### Written exercise:
Rewrite the entries starting at "Task: Open the Lab Summary tab" and ending at "Action: pos(107,388)", requests included, shifting every coordinate in their answers by adding 140.

### Working data:
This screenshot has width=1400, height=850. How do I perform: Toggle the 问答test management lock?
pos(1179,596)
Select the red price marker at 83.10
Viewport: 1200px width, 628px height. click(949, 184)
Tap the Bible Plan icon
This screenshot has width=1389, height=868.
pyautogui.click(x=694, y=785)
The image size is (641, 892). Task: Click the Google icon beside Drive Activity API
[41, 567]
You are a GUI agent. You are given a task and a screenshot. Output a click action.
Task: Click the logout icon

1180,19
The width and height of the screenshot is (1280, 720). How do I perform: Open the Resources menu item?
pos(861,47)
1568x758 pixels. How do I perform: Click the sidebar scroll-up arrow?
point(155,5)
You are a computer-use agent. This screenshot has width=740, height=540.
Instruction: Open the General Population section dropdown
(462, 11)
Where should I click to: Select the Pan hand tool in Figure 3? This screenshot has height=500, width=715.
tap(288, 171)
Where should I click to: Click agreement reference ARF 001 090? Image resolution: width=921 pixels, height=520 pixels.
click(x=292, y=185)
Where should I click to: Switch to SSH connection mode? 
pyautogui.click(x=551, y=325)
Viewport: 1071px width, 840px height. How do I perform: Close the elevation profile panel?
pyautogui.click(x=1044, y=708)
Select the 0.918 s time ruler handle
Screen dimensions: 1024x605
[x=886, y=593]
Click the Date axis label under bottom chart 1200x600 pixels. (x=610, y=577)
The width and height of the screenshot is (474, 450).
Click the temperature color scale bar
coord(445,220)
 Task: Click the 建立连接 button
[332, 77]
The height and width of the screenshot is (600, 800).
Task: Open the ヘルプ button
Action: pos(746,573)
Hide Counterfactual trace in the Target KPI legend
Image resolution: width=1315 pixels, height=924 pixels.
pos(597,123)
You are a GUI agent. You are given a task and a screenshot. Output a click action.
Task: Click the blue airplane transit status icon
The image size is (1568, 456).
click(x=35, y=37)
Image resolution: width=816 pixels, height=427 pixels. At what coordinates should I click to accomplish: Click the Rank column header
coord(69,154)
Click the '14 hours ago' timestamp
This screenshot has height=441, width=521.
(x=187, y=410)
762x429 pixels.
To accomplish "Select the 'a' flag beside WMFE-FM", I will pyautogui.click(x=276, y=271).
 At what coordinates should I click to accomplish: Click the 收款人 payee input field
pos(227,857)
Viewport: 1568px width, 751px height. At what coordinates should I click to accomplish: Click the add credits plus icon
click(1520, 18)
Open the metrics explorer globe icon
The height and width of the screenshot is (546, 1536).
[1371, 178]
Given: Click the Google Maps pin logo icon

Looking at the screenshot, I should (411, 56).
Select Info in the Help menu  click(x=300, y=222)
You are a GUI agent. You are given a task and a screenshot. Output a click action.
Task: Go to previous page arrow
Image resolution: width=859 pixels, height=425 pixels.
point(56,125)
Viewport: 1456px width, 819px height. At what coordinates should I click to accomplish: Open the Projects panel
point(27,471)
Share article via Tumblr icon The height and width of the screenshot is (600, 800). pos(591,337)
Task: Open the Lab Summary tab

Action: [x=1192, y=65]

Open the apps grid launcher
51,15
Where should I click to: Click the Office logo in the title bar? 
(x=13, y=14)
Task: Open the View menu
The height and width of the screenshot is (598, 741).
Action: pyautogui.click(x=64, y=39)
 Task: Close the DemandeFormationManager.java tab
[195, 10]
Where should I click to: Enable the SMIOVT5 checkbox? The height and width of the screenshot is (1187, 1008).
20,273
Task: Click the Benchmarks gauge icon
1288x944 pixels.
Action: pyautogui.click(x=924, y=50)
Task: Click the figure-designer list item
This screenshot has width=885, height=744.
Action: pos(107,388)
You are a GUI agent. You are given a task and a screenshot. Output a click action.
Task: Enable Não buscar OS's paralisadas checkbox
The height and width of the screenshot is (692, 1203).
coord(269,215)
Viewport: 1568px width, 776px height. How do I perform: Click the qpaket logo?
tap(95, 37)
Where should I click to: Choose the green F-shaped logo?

### Problem solution:
Task: Open the Lab Summary tab

Action: [x=1332, y=205]

Open the apps grid launcher
191,155
Where should I click to: Click the Office logo in the title bar? 
(x=153, y=154)
Task: Open the View menu
The height and width of the screenshot is (598, 741).
Action: pyautogui.click(x=204, y=179)
 Task: Close the DemandeFormationManager.java tab
[335, 150]
Where should I click to: Enable the SMIOVT5 checkbox? The height and width of the screenshot is (1187, 1008).
160,413
Task: Click the Benchmarks gauge icon
1288x944 pixels.
Action: pyautogui.click(x=1064, y=190)
Task: Click the figure-designer list item
This screenshot has width=885, height=744.
Action: pos(247,528)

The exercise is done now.